Longitudinal Abuse and Sentiment Analysis of Hollywood Movie Dialogues using Language Models
Rohitash Chandra, Guoxiang Ren, Group-H

TL;DR
This study analyzes Hollywood movie dialogues from 1950 to 2024 using language models to track trends in abuse and sentiment, revealing a gradual increase in abusive content and genre-specific patterns over time.
Contribution
It introduces a longitudinal analysis of abusive and emotional content in Hollywood movies using fine-tuned language models, covering over a thousand films across seven decades.
Findings
Significant rise in abusive content in recent decades.
Thrillers exhibit higher levels of violence and conflict.

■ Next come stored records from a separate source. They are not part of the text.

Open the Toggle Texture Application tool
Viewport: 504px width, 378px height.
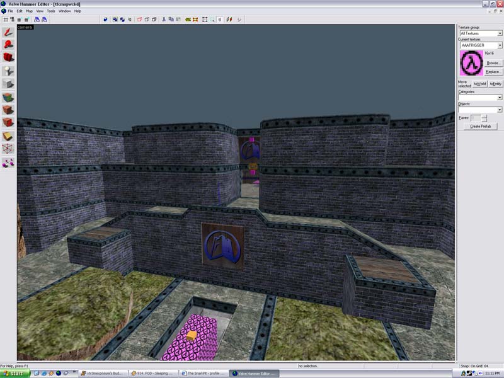tap(8, 98)
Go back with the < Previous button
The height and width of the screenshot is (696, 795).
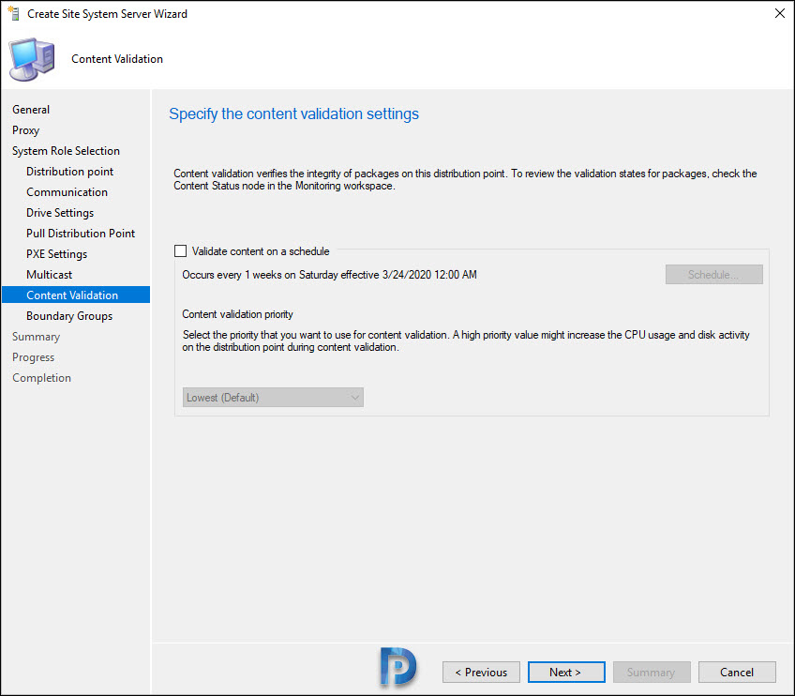(x=481, y=673)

Positive emotions like humor remain prevalent.
Abstract
Over the past decades, there has been an increase in the prevalence of abusive and violent content in Hollywood movies. In this study, we use language models to explore the longitudinal abuse and sentiment analysis of Hollywood Oscar and blockbuster movie dialogues from 1950 to 2024. We provide an analysis of subtitles for over a thousand movies, which are categorised into four genres. We employ fine-tuned language models to examine the trends and shifts in emotional and abusive content over the past seven decades. Findings reveal significant temporal changes in movie dialogues, which reflect broader social and cultural influences. Overall, the emotional tendencies in the films are diverse, and the detection of abusive content also exhibits significant fluctuations. The results show a gradual rise in abusive content in recent decades, reflecting social norms and regulatory policy…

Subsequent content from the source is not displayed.